A retired pilot from church added the couple to his air travel buddy list. Emily could travel with no costs. Another friend offered to sponsor Emily in whichever financial ways she needed.
“He believed in her,” Mark said, looking at his wife.
Mark and Emily support each other. They always have, Mark Douglass said, who is now the Chairman of the Spring Arbor University music department. He wouldn’t be the musician he is without his wife’s encouragement and guidance, he said.
“I’m a better composer because of her,” he said. “She sings my music and if I just splash notes on a page, she makes it sound miraculous. She makes it sound spiritual, she makes it come to life, and I’ve been able to take advantage of that.”
“In every professional position, I have tried to negotiate work for her as well,” he continued. “Within a very short amount of time, her expertise, experience, and grace become apparent. Students say, ‘She is like a miracle worker with my voice.’ Colleagues love working with her. In the beginning, I try to get her a job, but in the end, she gives me job security because no one wants to lose her.”
Now a mom to two sons ages 6 and 11, Emily says she’s learned to juggle the many roles in her life. In addition to teaching students and spearheading the vocal department at the college, she homeschools her kids. One of her sons has severe dietary restrictions, and Douglass always goes the extra mile for him. The love she has for her kids is “something special,” Holleman said.
“For all the homeschool groups, she will work in snacks for him that he can eat, where he doesn’t know that he’s doing anything different from the other kids,” Holleman said. “She takes the time to figure out how to make it work for him without him knowing that something’s different. He just feels part of the group.”
She’s a calm mom, too, Mark Douglass said. It’s not an extraordinary sight to come home and see Douglass sitting at the piano with a crying son in one arm, another son asking for dinner, and the dog howling in the backyard — all while she’s learning music in German for an upcoming performance.
Her calmness uplifts her students, Lambrecht added. She is consistent in character and demeanor but also knows how to adapt to her students’ different skill sets with various techniques.

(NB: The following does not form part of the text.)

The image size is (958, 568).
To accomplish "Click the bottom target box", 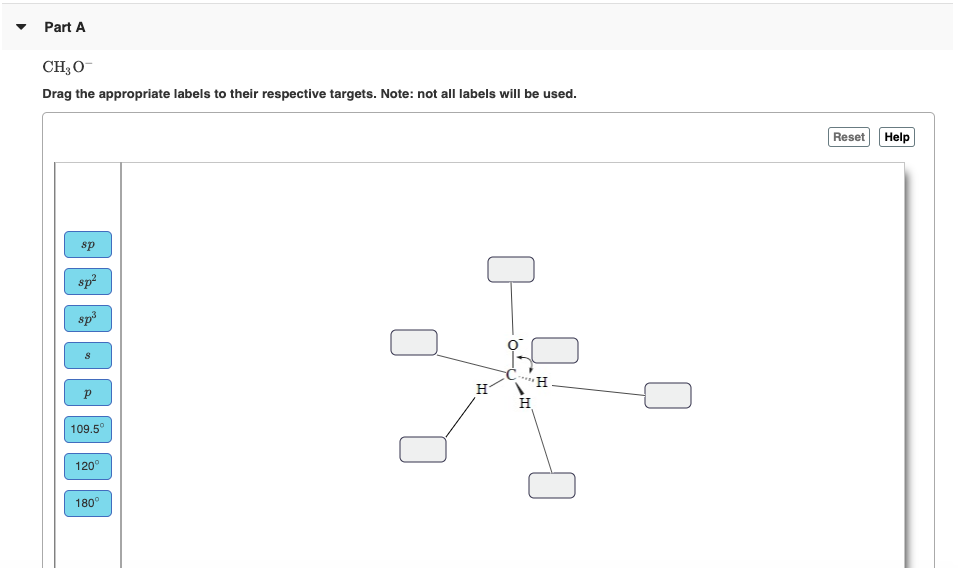I will click(x=552, y=486).
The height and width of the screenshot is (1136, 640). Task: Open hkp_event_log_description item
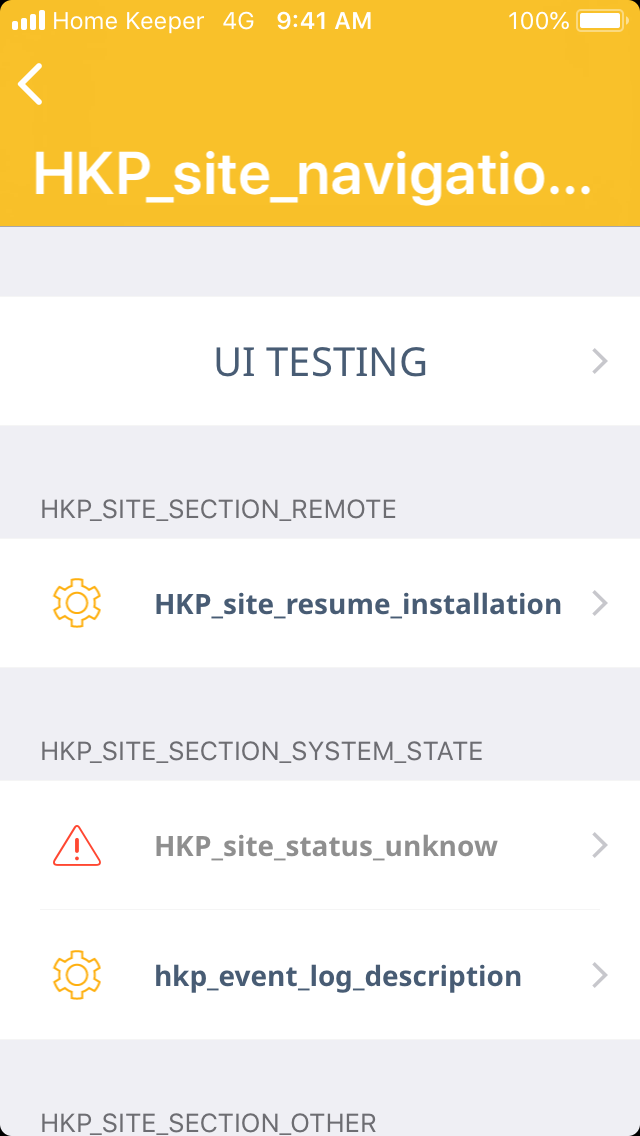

Jones, Douglass’ teacher, said he saw this quality in her from the beginning.
“No one makes a good teacher if their personality is rigid, or if there’s only one way to do things,” he said. “Her openness to work with a singer individually and not just use one formula for each person, but to customize the hour for that person’s specific needs — that’s what makes her a great teacher.”
Douglass said she loves the college and believes in the liberal arts. That’s what has kept her here and what motivates her to teach her students, she said. Hillsdale students study music to the equivalent of music majors at other universities, but most students will become things other than musicians — authors, teachers, lawyers, writers.
“I believe in Hillsdale College because we’re giving students the opportunity to grow as humans through the expression of art at a very high level,” Douglass said. “My hope is that they grow physically, but they also grow with technique. And by the time they’re done, this beautiful instrument is present, and now they’re ready to leave to go to wherever their path is.”
For now, Douglass’ path is at Hillsdale, and she gives God all the glory. They will continue to tell stories together.
“My faith is where everything comes from for me,” she said. “It’s the reason why I sing, it’s the power behind my singing. It’s the power behind my gift of singing. I pray before I go on and pray that God takes over. I’ve done the work, I’ve done the practice, and once I’m on stage, He takes over, and I’m just expressing, just telling a story.”